6 Commits

Author SHA1 Message Date
89993ca207 L1/L2/L4: cleanup + README operational guide
L1 — Replace hand-rolled atoi/parseUint with strconv.ParseUint wrapped
in mustParseUint. Hamilton's reasoning: the comment "strconv adds
overhead we don't need" is the Lauren-Bug shape — we already validated
the input. Until we hadn't, on a path we couldn't predict. Stdlib's
edge-case coverage is the safer default; the wrapper panics on
malformed input so any future regression surfaces in CI, not as a
silent 0 serial.

L2 — applyUpdate no longer mutates the caller's RR header TTL. miekg/
dns parses the UPDATE message into RRs the caller still owns; silently
rewriting hdr.Ttl was a hygiene smell with no current functional
consequence but a clear documentation issue. Now we dns.Copy() the RR
before any header mutation.

L4 — README expanded with an "Operational constraints" section
documenting the contracts and limits operators should understand
before relying on this in production:
  - Single-process atomicity only (with rsync-race mitigation)
  - Process-global MsgAcceptFunc override
  - No-op UPDATE doesn't bump SOA (with touch-UPDATE workaround)
  - SOA invariants enforced strictly (zero, multi, non-apex SOA all
    refused)
  - Serial counter NNNN=9999 rollover semantics
  - TSIG replay window dependency on miekg/dns default
  - Git commit failure logged at ERROR, not rolled back
  - Per-key rate limit knobs

Every constraint maps to a Hamilton review finding; documenting the
contract in operator-facing prose closes the gap between code and
expectation that the review identified.
2026-05-22 21:33:37 -06:00
6ab2b6af6d H6/H7/M3/M4/M7: hardening + behavior documentation
H6 — TSIG replay-window test. New TestCheckTSIG_BadStatus_Refused
verifies that when miekg/dns reports a TSIG verification failure via
ResponseWriter.TsigStatus (the channel for fudge-window violations,
bad MACs, expired timestamps), our plugin refuses. The fudge tolerance
itself is miekg/dns's default (300s); documented in tsig.go so
operators know the dependency.

H7 — No-op UPDATE policy: documented explicitly in update.go. We do
NOT bump the SOA on a no-op (deduped) UPDATE — forcing downstream
secondaries to AXFR identical content wastes bandwidth and contradicts
RFC 2136's intent. Callers wanting to force a serial bump can send a
throwaway add+delete pair (touch-UPDATE pattern).

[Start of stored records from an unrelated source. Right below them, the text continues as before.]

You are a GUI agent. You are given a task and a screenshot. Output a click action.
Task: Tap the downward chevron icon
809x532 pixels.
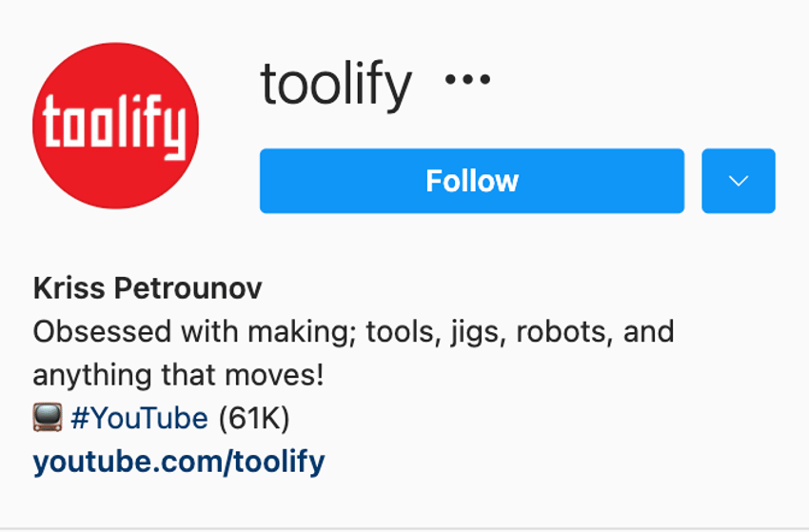(x=739, y=181)
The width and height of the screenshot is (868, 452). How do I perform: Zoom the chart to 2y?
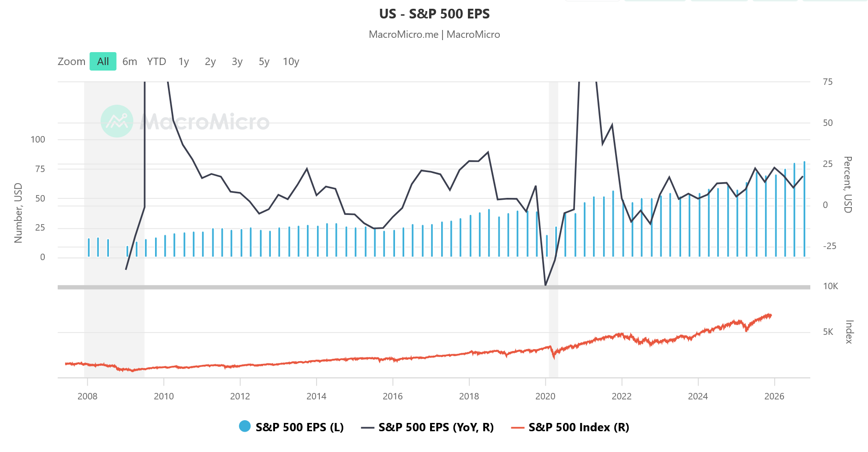pos(210,62)
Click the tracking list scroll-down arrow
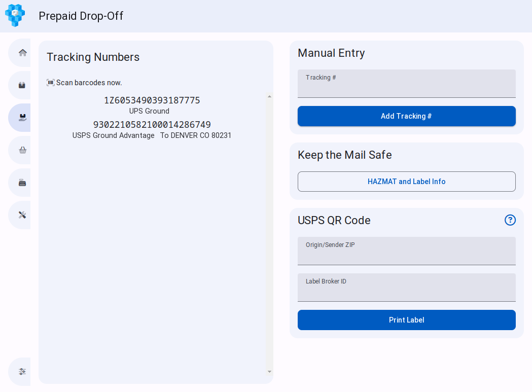Screen dimensions: 532x392 click(x=269, y=372)
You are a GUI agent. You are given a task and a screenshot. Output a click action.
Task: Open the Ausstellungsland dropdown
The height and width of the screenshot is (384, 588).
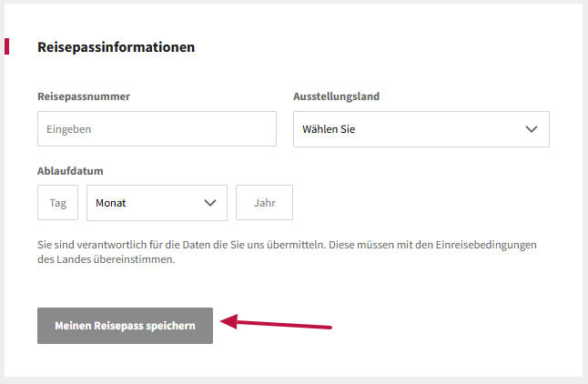coord(421,129)
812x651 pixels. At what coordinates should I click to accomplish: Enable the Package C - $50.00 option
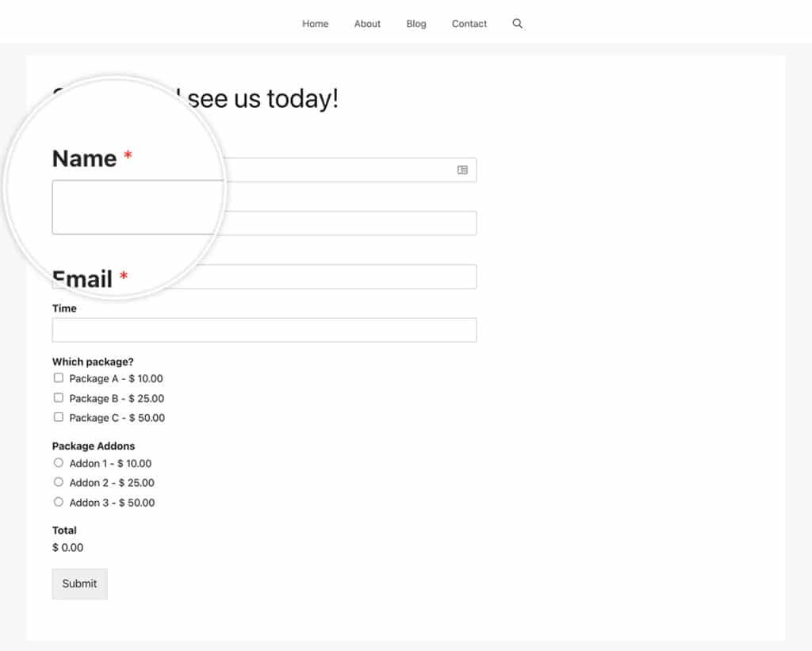59,417
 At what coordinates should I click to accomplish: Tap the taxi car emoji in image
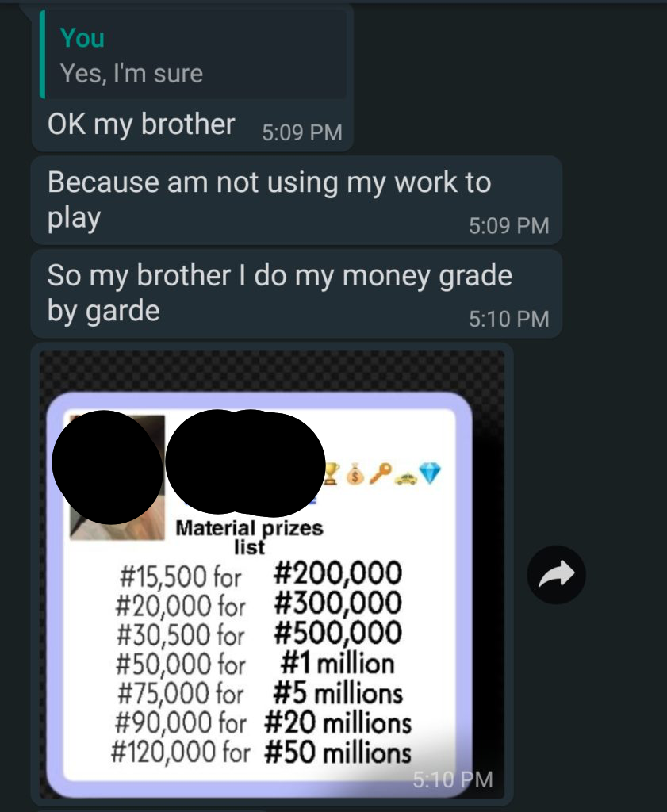pos(405,477)
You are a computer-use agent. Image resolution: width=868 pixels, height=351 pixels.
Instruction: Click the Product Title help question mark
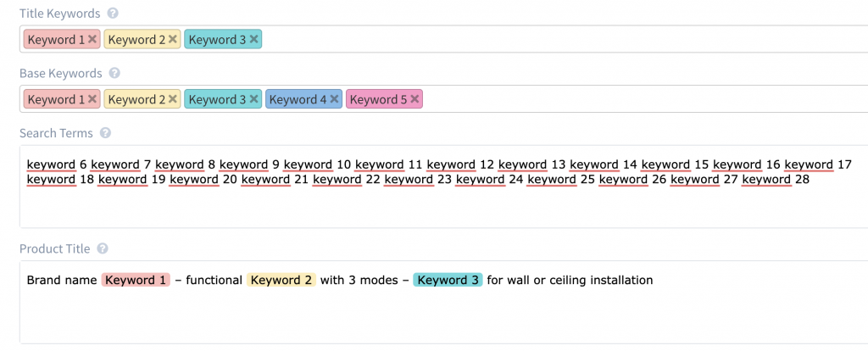[102, 248]
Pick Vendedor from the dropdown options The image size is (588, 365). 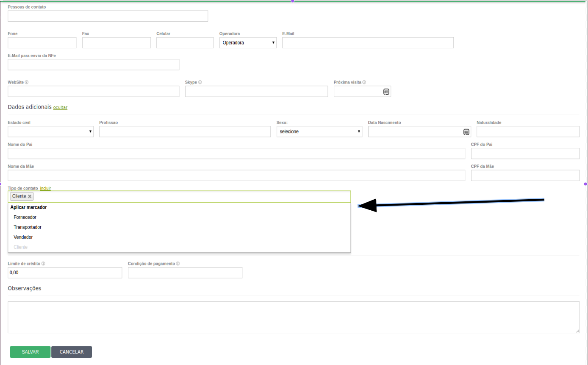tap(23, 237)
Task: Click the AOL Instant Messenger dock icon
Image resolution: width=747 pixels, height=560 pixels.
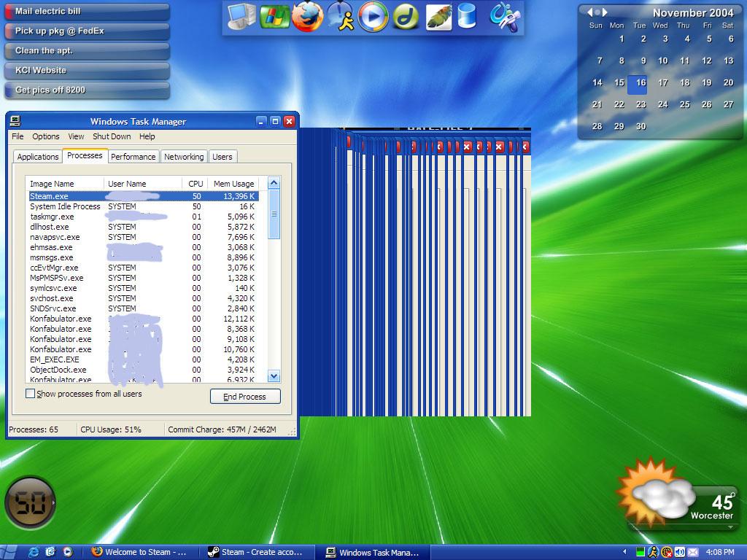Action: click(x=340, y=17)
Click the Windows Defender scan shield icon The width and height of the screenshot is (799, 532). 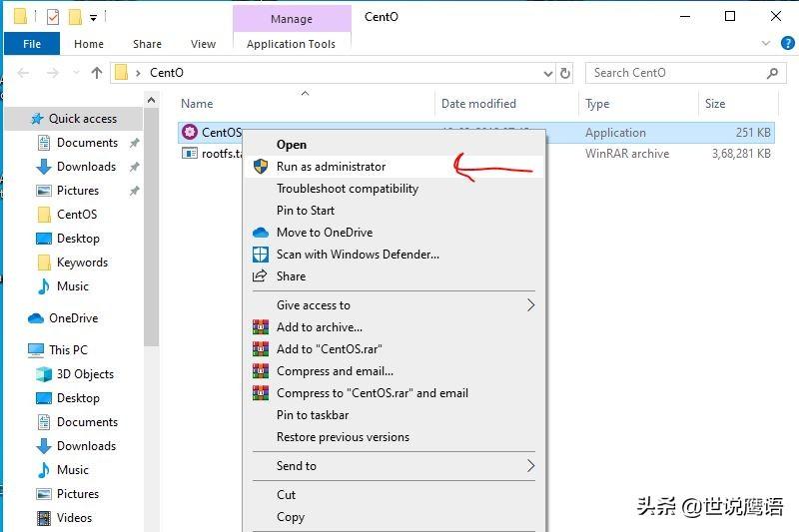[261, 255]
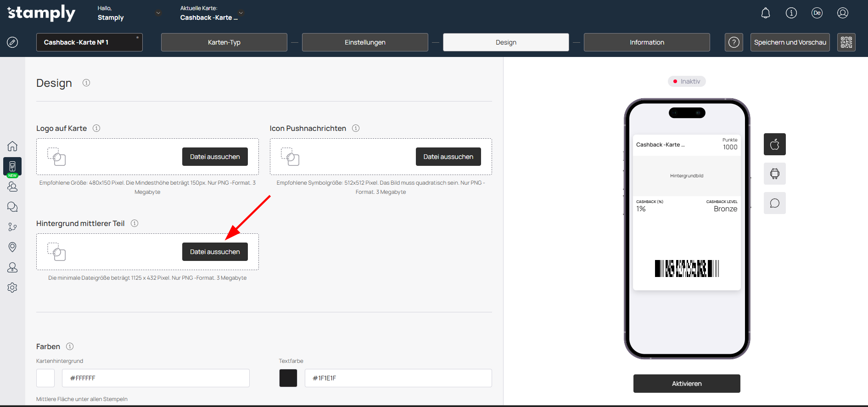Viewport: 868px width, 407px height.
Task: Go to the Information tab
Action: 646,42
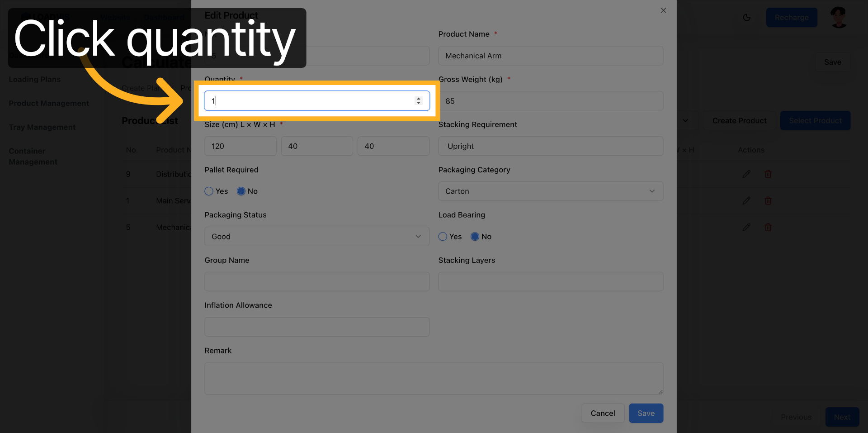Close the Edit Product dialog with X
Viewport: 868px width, 433px height.
click(x=663, y=10)
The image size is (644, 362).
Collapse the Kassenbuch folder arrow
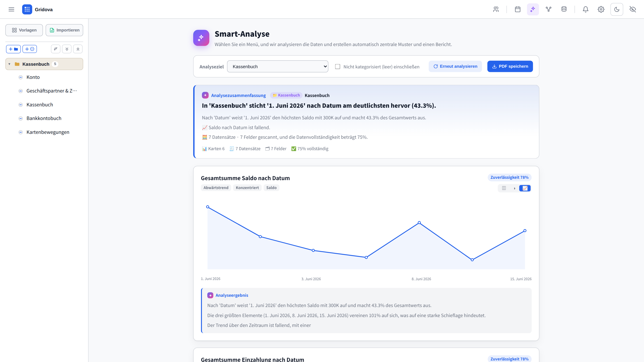click(9, 64)
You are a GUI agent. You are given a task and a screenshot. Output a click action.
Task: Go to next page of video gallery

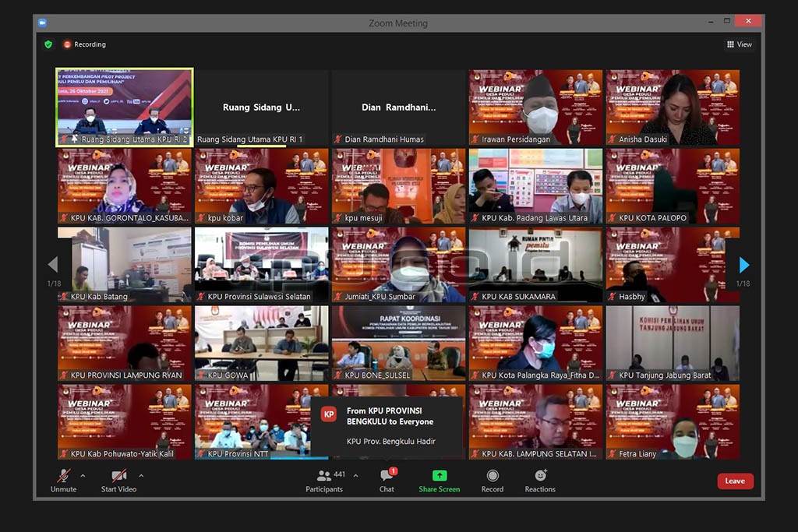click(x=743, y=265)
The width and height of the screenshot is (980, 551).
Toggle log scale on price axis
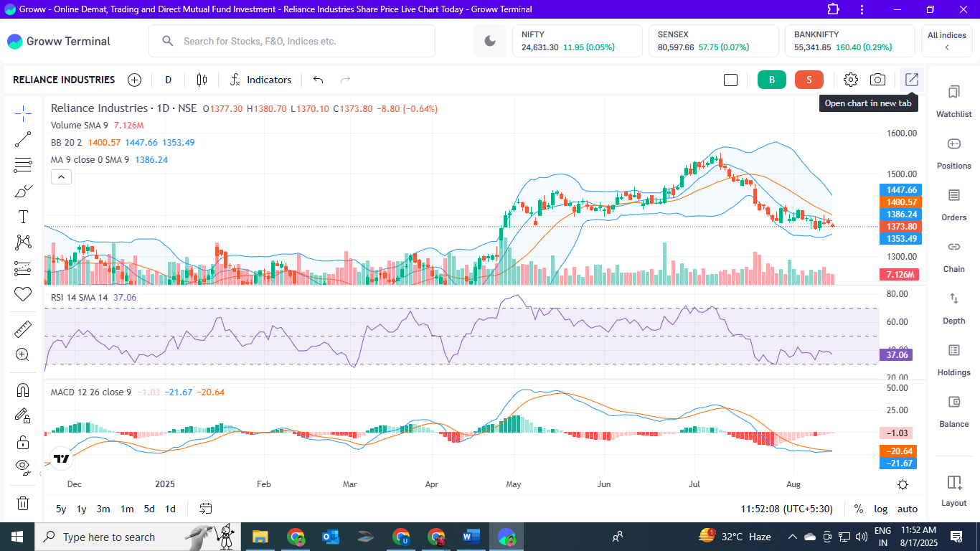(880, 509)
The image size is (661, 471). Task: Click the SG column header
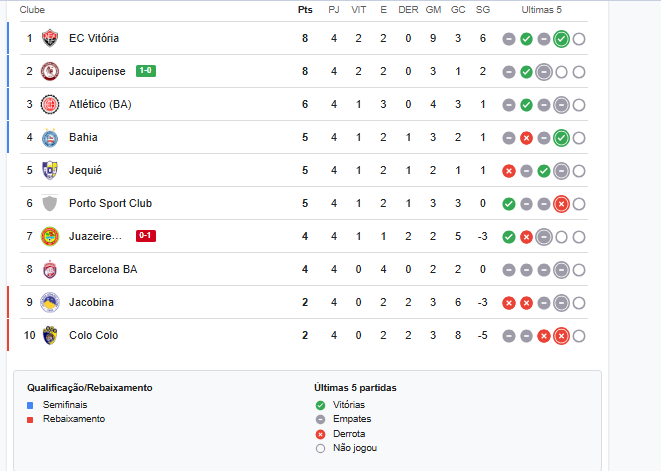[x=483, y=9]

M3 — Delete-by-exact-match ignores TTL and class per RFC 2136 §2.5.4.
The previous rr.String() comparison included TTL, so an UPDATE with
CLASS=NONE TTL=0 (the protocol-required encoding for a delete) failed
to match stored RRs at CLASS=IN with non-zero TTL. Now we normalize
both sides (TTL=0, class=IN) before invoking dns.IsDuplicate.

M4 — validateZoneFiles now actually parses each zone at startup
(loadRRs invocation). Previously it only stat()'d the file; corrupt
zone content sailed through startup and produced SERVFAIL on the first
UPDATE with no startup-time signal. Combined with H3+H4's invariant
checks, this turns silent zone corruption into immediate startup
failure.

M7 — Commit-message sanitization. RR names are attacker-controlled
(TSIG only authenticates the sender; the payload is hostile by
default). Control characters in commit messages could inject newlines
into git log or ANSI sequences into downstream log renderers. New
sanitizeForCommitMessage escapes \n, \r, \t, and other C0 controls.

New tests:
- TestCheckTSIG_BadStatus_Refused (H6)
- TestUpdate_DeleteRR_IgnoresTTL (M3)
- TestSanitizeForCommitMessage (M7)
2026-05-22 21:29:13 -06:00
d9dad01798 H3/H4/H5: zone-integrity invariants
H3+H4 — Zone SOA invariant. After parsing, loadRRs enforces:
exactly one SOA, owned by the zone apex. Catches three failure modes
with a single guard:

  - Missing SOA (H4): a malformed line earlier in the file may have
    tripped miekg/dns's ZoneParser into dropping records without
    reporting an error via parser.Err(). If the SOA went missing, we
    refuse rather than treat the partial parse as authoritative.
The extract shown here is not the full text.